I've run the ATITool max core test 3 times in a row, and each time it crashes my videocard.  I've done this before, but since my last format it hasn't done it properly.  I have Beta 14... Any advice? Mem test runs fine.......


----------



## technicks (Oct 9, 2006)

My advice is don't use the max core test but set it your self.
When you use the max core/mem setting you should be very carefull because it could kill your card.

Just set the freq yourself upping it every time with 5 mhz.
Untill you get artifacts or your card get's unstable then set it back 10 mhz.


----------



## margerine_12 (Oct 18, 2006)

Sorry for the bump, but this just happened to me too, but my ATItool is pretty much disabled. Here is a picture. 

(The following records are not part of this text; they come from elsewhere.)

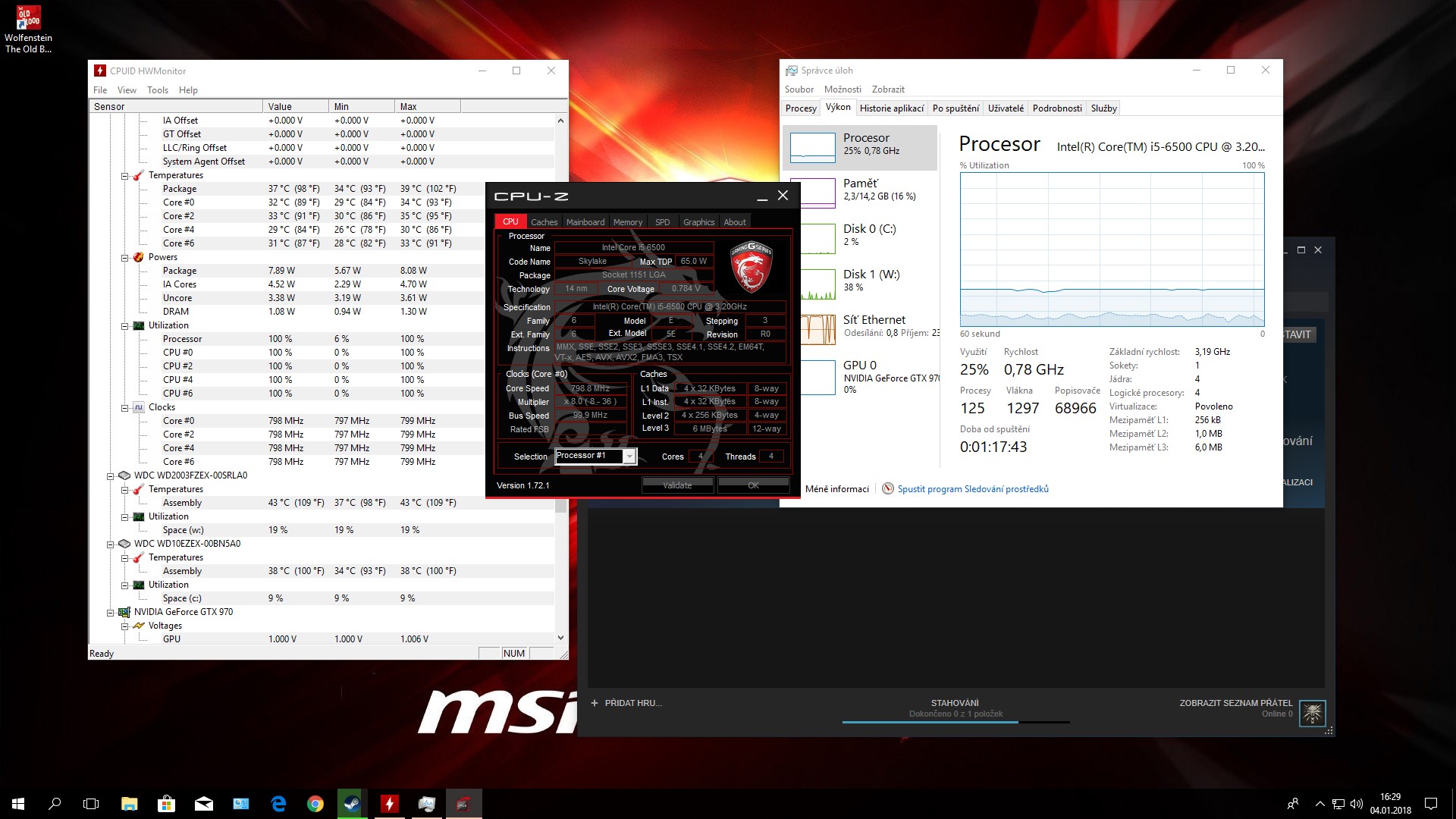Switch to the Podrobnosti tab in Task Manager
Viewport: 1456px width, 819px height.
[x=1056, y=108]
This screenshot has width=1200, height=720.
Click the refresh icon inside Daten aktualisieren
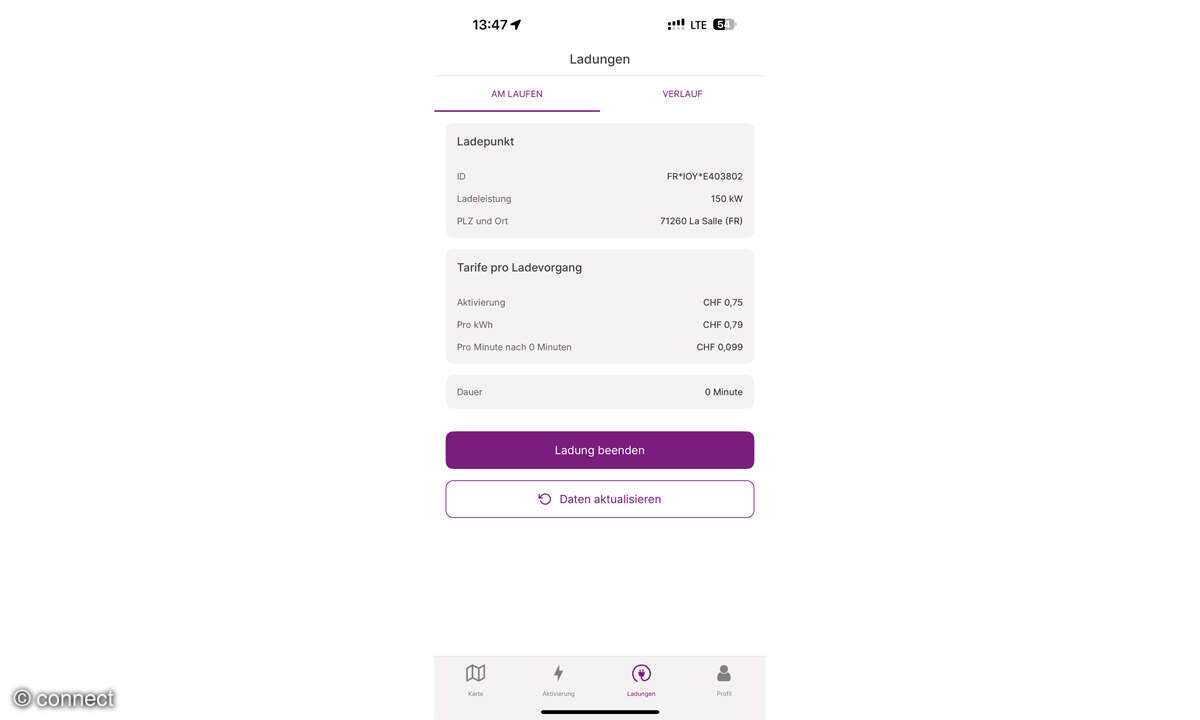tap(544, 498)
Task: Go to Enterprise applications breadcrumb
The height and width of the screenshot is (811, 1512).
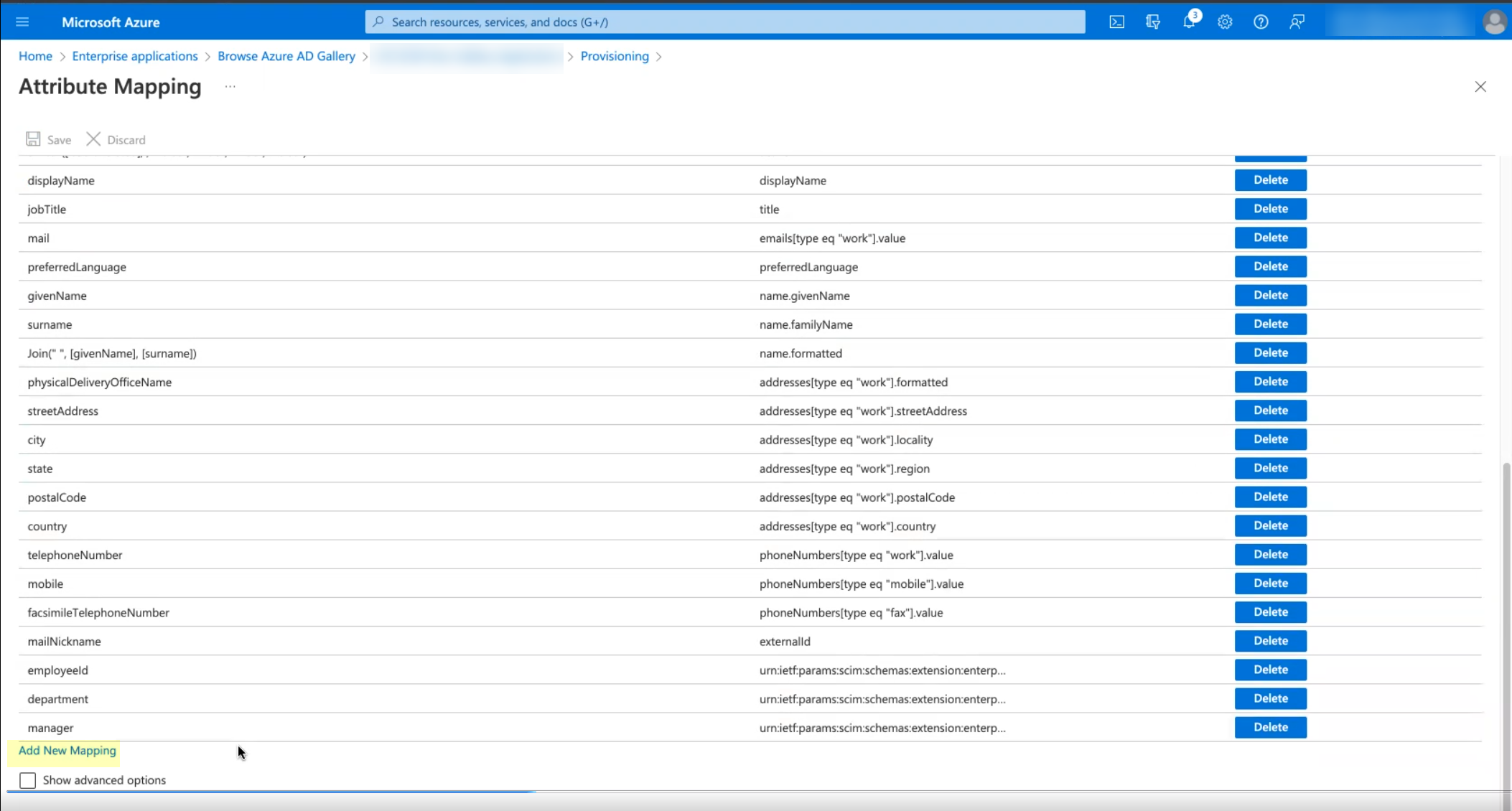Action: 135,56
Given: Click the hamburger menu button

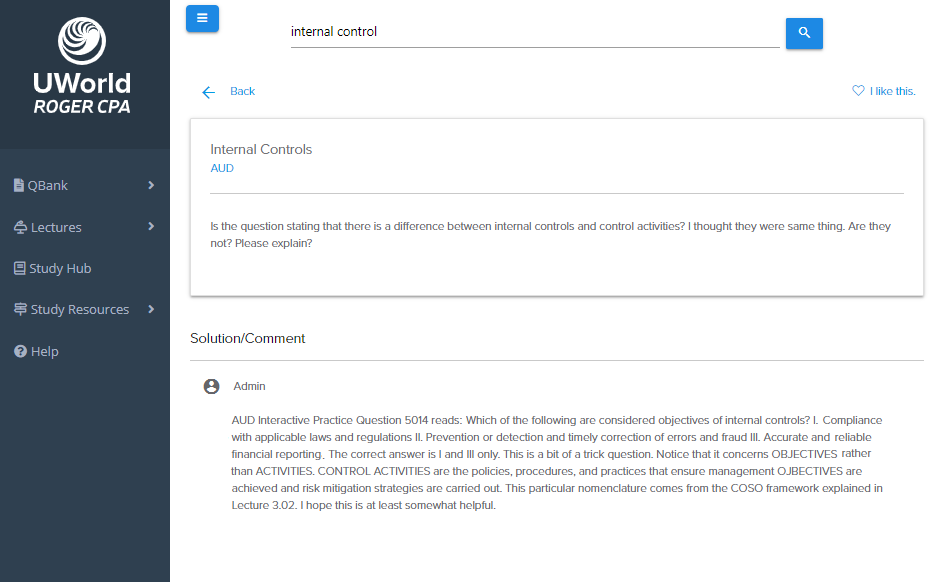Looking at the screenshot, I should click(x=202, y=19).
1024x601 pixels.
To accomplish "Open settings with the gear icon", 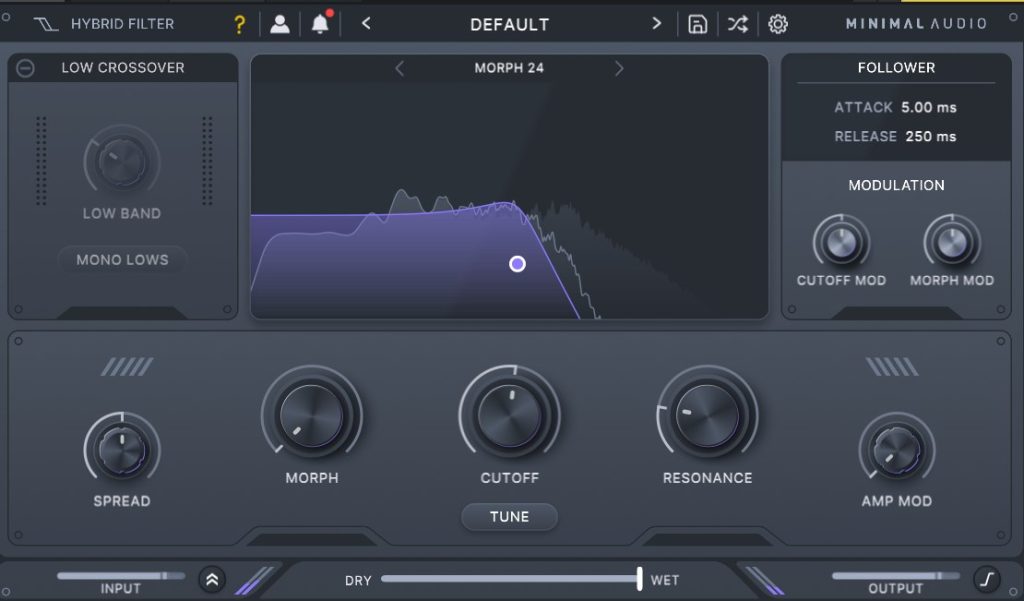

I am fairly new at overclocking, but I know for a fact that that is probably not good :O.


----------



## Drewster (Oct 20, 2006)

margerine how ya get ATI Tool workin in vista? you do F8 on bootup and select disable driver signing? 

thats what ive done and I overclock 3 mhz or something and everything f***s up.


----------



## ARTOSOFT (Oct 20, 2006)

Snake05 said:


> I've run the ATITool max core test 3 times in a row, and each time it crashes my videocard.  I've done this before, but since my last format it hasn't done it properly.  I have Beta 14... Any advice? Mem test runs fine.......


What card are you using?

I suggest you to try 0.25 beta16pre1...4.

Regards,
Arto.


----------



## zOaib (Jul 15, 2007)

Drewster said:


> margerine how ya get ATI Tool workin in vista? you do F8 on bootup and select disable driver signing?
> 
> thats what ive done and I overclock 3 mhz or something and everything f***s up.



how are u runnign aati tool on vista again , so i can try doign so myself , thx ?


----------